**REQUIREMENTS:** Repeat the lines word for word, beginning with the line containing "Where should I click to: Click the" and continuing through the line containing "Action: click(x=337, y=430)". Leave out the pictures.

━━━ DATA ENTRIES

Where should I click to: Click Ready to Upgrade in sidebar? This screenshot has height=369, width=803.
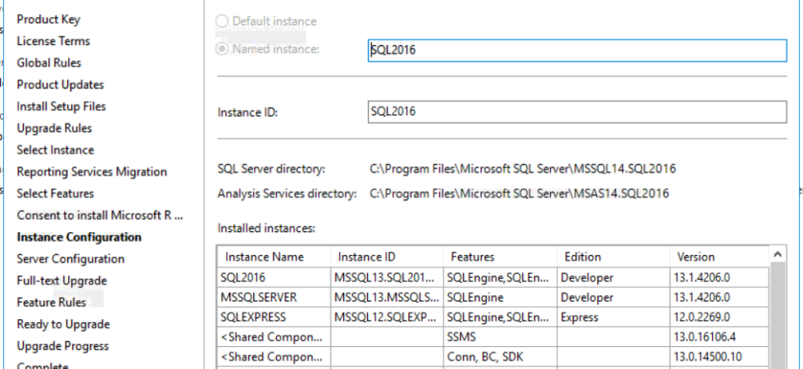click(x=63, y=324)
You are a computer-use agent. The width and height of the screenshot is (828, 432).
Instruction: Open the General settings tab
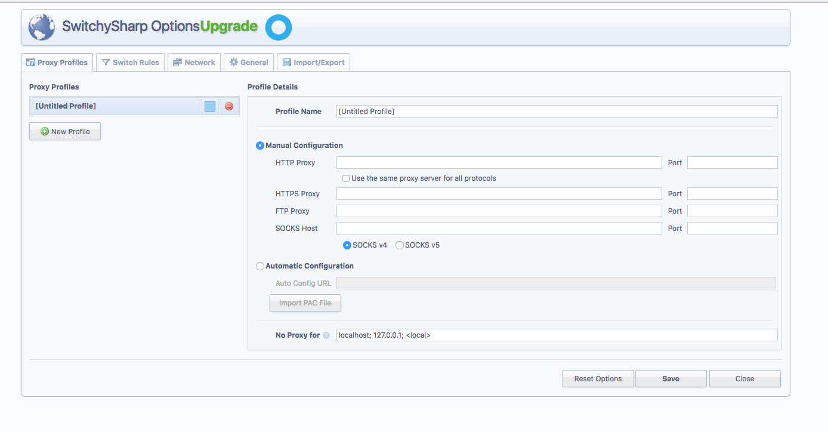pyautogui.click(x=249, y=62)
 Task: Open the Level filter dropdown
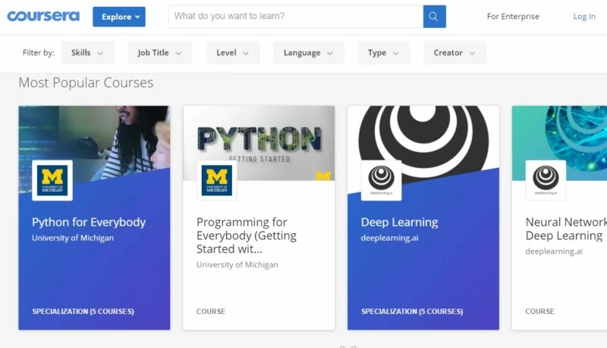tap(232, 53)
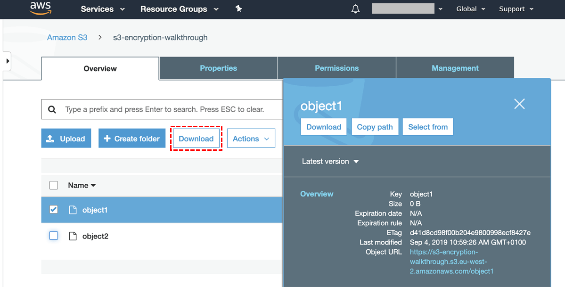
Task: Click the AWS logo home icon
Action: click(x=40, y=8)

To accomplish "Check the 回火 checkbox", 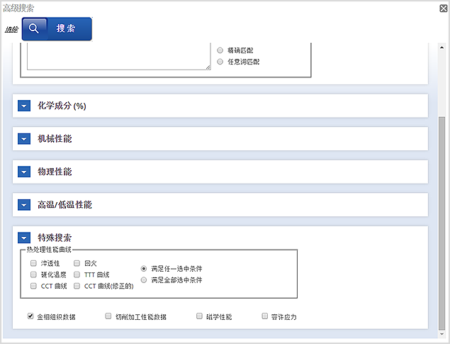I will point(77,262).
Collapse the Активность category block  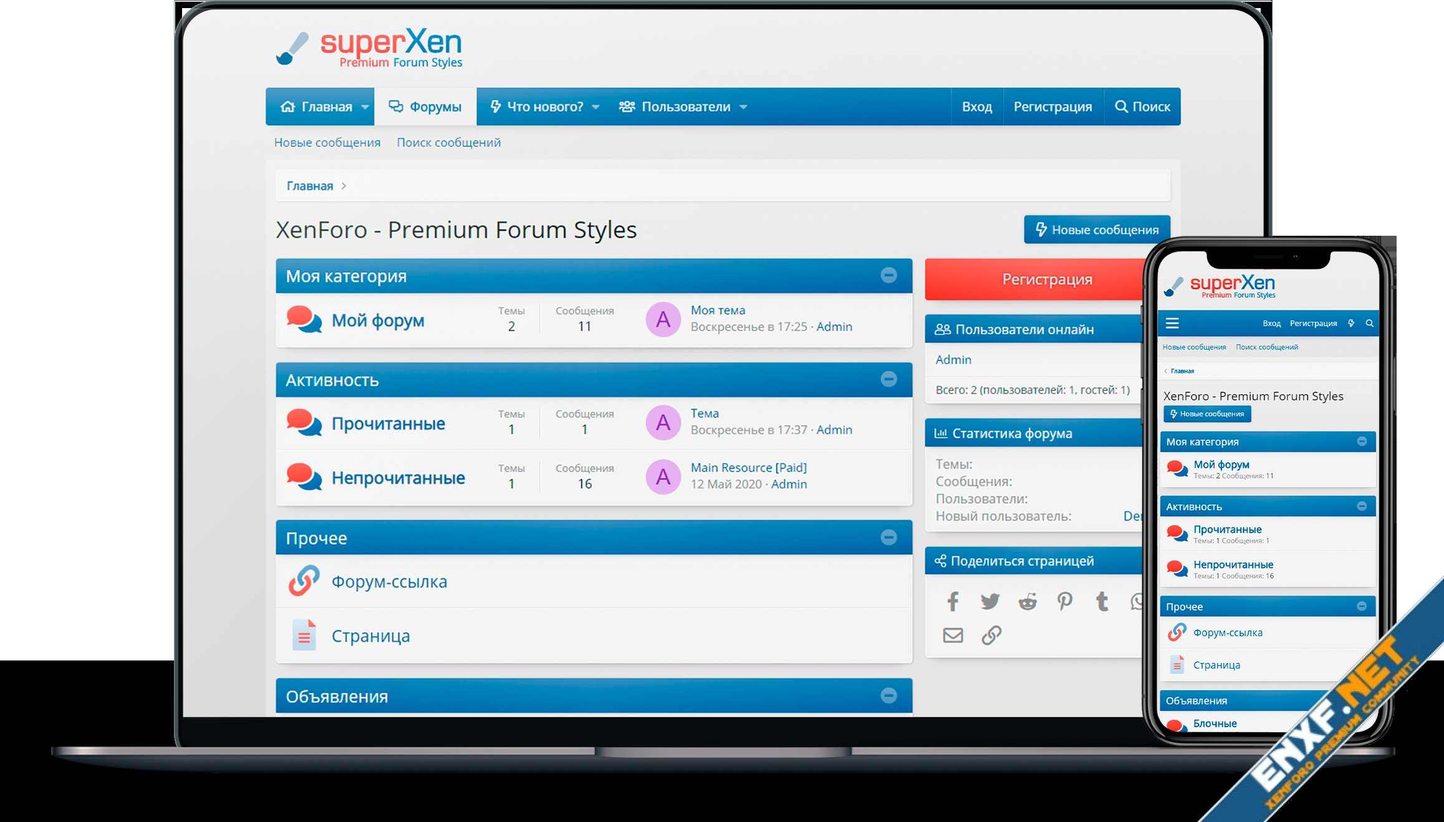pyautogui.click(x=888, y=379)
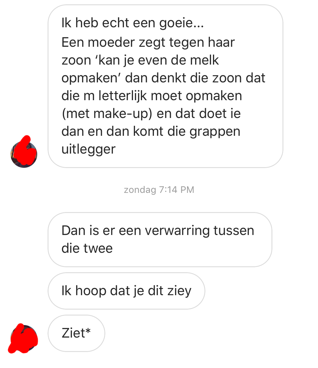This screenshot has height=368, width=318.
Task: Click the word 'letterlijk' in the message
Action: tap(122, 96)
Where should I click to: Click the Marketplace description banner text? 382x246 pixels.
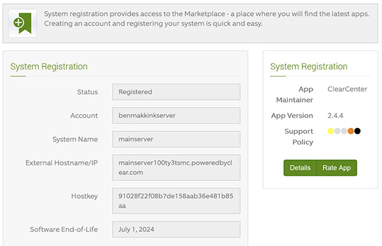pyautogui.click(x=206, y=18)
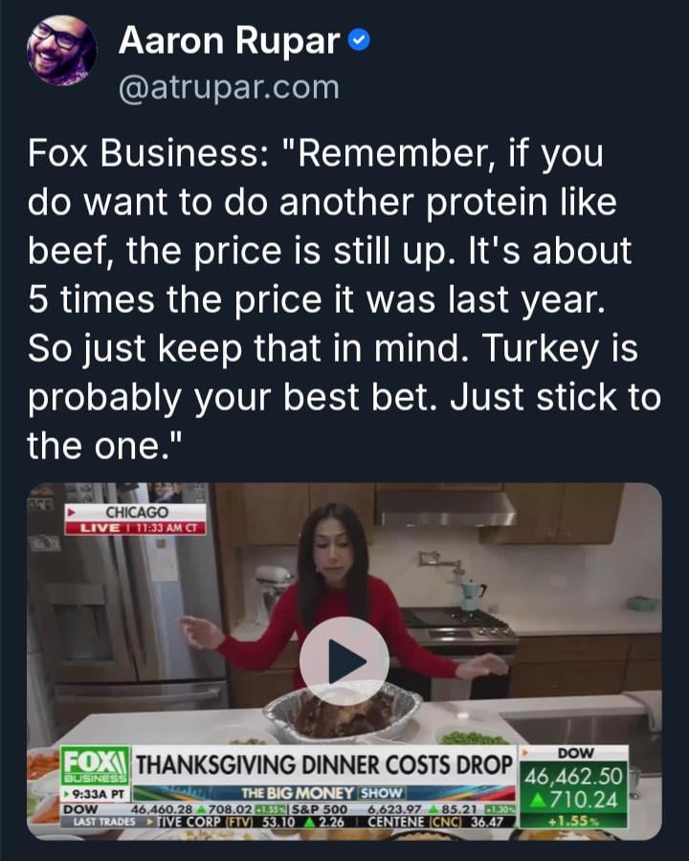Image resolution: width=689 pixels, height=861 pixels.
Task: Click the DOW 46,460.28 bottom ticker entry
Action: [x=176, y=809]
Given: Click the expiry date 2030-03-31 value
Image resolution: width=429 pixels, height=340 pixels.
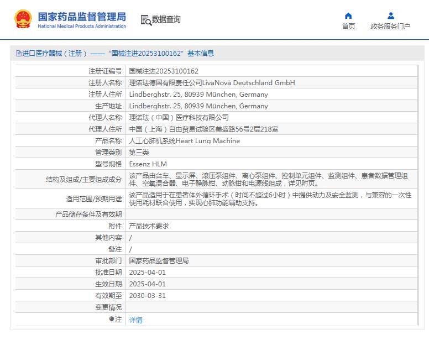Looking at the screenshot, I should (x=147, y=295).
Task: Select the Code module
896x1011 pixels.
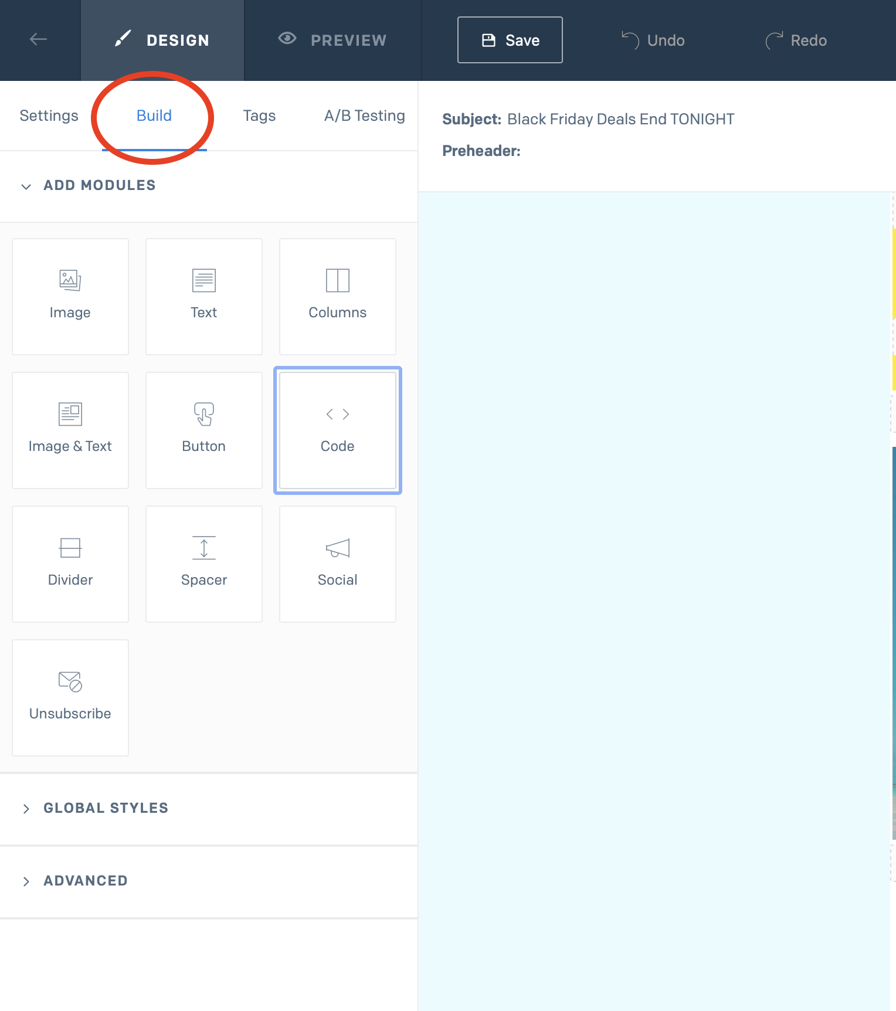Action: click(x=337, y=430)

━━━━━━
━━━ DATA ENTRIES

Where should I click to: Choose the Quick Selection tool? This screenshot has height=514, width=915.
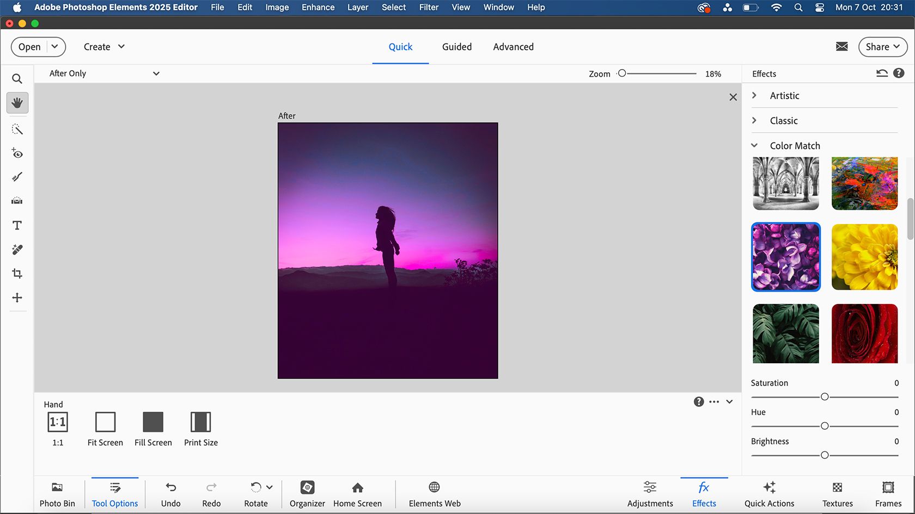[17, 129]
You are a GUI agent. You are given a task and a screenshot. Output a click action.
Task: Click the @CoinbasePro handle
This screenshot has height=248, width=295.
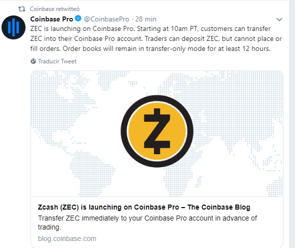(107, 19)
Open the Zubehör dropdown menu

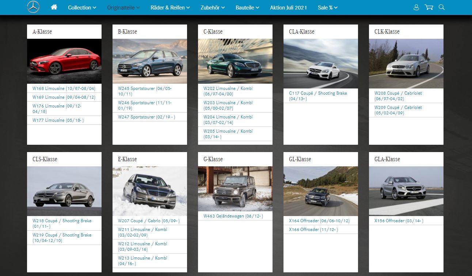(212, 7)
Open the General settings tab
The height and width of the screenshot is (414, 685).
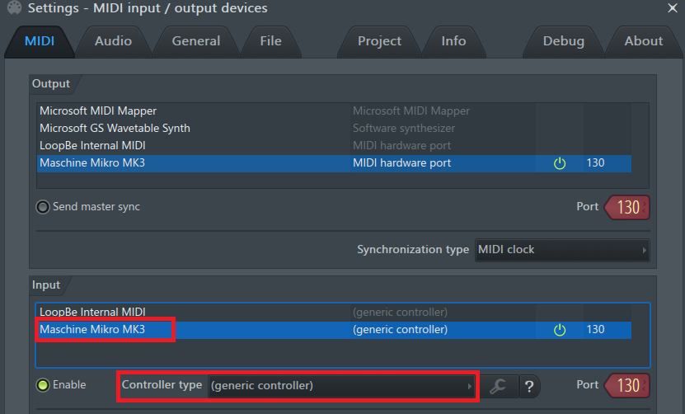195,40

━━━━━━

**RESULT OF THE EXERCISE:**
Where should I click to: Click the Marketplace description banner text? 382x246 pixels.
pyautogui.click(x=206, y=18)
Image resolution: width=689 pixels, height=861 pixels.
Task: Click the DOW 46,460.28 bottom ticker entry
Action: [x=176, y=809]
Given: Click the expiry date 2030-03-31 value
Image resolution: width=429 pixels, height=340 pixels.
Looking at the screenshot, I should (x=147, y=295).
Task: Select the Code module
896x1011 pixels.
Action: click(x=337, y=430)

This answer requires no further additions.